The fact that one programme can be broadcast simultaneously in ninety-four different countries tells you more than I ever could about the remarkable popularity of the series in question. Doctor Who celebrated its fiftieth birthday yesterday and fans right around the globe gathered in front of television sets and 3D cinema screens to watch the much-vaunted anniversary episode. But did it deliver?
Judging by the response from comments on social networking site and fans interviewed on BBC television and radio last night, the answer would appear to be an overwhelming “yes”, but in this little corner of north east England, one person is going to beg to differ - slightly.
The premise of this epic adventure was to unravel the oft-quoted and therefore accepted notion that the Doctor (through a newly-revealed War Doctor incarnation) had destroyed the Time Lords and the
Daleks to bring an end to the Time War – the notion ultimately being revealed as a myth that could be dispelled in little more than an hour.
Obviously, the effects were stunning and there were some superb dramatic performances from the main protagonists. The fact that you didn’t need a Master’s degree to understand the storyline was a bonus too, but it’s the storyline with which I have fundamental issues – more of that later.
The Day of the Doctor began perfectly with the Hartnell titles, a sign for the Totter’s Lane scrapyard and a scene in Coal Hill school (with one Ian Chesteron as Chairman of Governors!).
The plot developed quickly, but was still littered with some excellent comedy moments – Doctor no.11 proposing to what he thought was a Zygon in the guise of Queen Elizabeth I, then realising he was going to become King of England when a horse was revealed as the alien was classic David Tennant. Both he and Matt Smith worked very well together, with Tennant’s incarnation having to occasionally adopt the Peterwee role to balance Smith’s zany, but brilliant Troughtonesque character.
The three-hander with War Doctor John Hurt worked well too, with a good blend of levity (“timey-wimey references included) and more serious moments to reflect the gravity of the underlying theme. It was nice to see the return of Billie Piper as the hottest of all hot interfaces. A contrived part maybe, but this fine actress remains one of the main reasons behind the success of the new series.
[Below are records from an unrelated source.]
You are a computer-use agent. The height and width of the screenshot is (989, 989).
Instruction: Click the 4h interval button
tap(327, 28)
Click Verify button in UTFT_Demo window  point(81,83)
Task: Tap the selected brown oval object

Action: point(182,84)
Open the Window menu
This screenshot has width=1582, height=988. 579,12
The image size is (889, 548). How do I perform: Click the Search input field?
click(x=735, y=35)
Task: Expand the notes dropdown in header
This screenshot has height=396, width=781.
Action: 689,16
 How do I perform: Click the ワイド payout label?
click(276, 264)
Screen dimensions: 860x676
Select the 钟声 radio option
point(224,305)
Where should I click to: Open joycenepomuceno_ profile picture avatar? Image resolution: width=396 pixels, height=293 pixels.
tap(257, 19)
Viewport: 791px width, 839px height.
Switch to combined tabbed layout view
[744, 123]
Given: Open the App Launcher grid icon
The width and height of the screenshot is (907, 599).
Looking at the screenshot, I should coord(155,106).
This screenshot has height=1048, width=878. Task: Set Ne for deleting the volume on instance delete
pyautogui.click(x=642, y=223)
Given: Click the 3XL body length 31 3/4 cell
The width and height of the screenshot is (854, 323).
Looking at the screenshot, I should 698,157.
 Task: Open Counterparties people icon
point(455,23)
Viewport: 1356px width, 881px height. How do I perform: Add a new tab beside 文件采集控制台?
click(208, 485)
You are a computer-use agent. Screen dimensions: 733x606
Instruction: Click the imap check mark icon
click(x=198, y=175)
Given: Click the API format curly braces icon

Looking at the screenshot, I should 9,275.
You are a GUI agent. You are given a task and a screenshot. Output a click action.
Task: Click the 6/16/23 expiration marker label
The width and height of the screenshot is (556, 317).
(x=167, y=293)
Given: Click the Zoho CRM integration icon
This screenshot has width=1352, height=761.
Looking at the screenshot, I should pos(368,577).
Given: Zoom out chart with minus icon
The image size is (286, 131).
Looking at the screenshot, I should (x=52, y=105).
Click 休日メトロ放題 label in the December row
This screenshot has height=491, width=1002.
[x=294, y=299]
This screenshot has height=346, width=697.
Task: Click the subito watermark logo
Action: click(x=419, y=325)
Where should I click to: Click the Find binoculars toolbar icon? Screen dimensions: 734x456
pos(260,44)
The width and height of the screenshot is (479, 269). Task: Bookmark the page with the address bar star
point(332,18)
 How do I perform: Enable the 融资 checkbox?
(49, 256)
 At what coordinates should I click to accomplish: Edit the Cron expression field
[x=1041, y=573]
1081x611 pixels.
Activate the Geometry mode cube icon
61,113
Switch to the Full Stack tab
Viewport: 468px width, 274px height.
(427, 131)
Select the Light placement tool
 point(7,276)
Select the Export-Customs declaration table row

I saw an interesting contrast between the Zygons being under the sheets that were supposedly concealing statues and the brilliant Cyberman cliff hanger in The Moonbase: “Did they search in here?” The Zygons’ appearance was neatly done, but if you want your reveals to be genuinely chilling, look no further than 1967 – in fact, apart from some impressive shape-shifting, I’m not entirely sure the Zygons really added greatly to the story as a whole.
The story progressed and by now you all know how it ended, certainly from a Gallifreyan point of view, but there was still time for a wonderful cameo from Tom Baker, as the gallery’s curator. Tom turns eighty in January, but his appearance certainly belies his age and his appearance was a lovely surprise.
All of which brings me back to the plot. What I am really struggling with is the fact that a thread that had been so evident over the past eight years could be so cynically altered. Yes I get the whole time thing, but for me this whole new version of events undermines so much of what has gone on before. Back in 2005, the episode simply entitled Dalek was much heralded, and pitted the final surviving Time Lord against the very last of Skaro’s finest. It was gripping stuff at the time but what is its relevance in light of what happened last night?
There will be those out there with far greater knowledge of the programme than I, but if I think the new twist is difficult to explain away, then I’m sure many other viewers will have felt the same. Without the Doctor and that sole Dalek, you’ve basically got a watchable piece of drama with Todd from Corrie in it – oh and Annalese from Holby.
What next, a new “Shower Doctor”- presumably played by Patrick Duffy – suddenly appearing to suggest that every single adventure from the past half a century had in fact been played out in a false parallel universe? I’m really sorry – and I’m probably going to get pilloried for this – but much as the episode had a lot to recommend it, there is an element of Moffat self-indulgence here that I simply don’t care for.
From BBC1 to BBC3 and the “live party” that had massive potential, but verged on the toe-curlingly embarrassing at times. It was incredible to see so many companions gathered together – someone really should write a book about trying to get a signed photo from all of them…
But Zöe Ball and some bloke called Rick Edwards contrived to make a real mess of proceedings. They started by calling the companions by their real names, Carole Ann Ford stating that the current show doesn’t “bear any resemblance at all to what we were doing – I enjoyed it [the anniversary episode] but I’m exhausted.” As the evening wore on, guests were lazily called by their character names, presumably down to lack of knowledge and/or research and if you thought they deserved better, these members of Doctor Who royalty were then herded over to the bar for some meaningless competition – during which poor Katy Manning was nearly squashed by a disrespectful Edwards (below).
For me the party was an opportunity missed, the anniversary episode had some great moments, but (for me) a flawed concept – so when I eventually look back on the fiftieth anniversary of Doctor Who, I will probably remember two things: the truly brilliant An Adventure in Time and Space, and the fact that nine lost Troughton episodes were found just in the nick of time.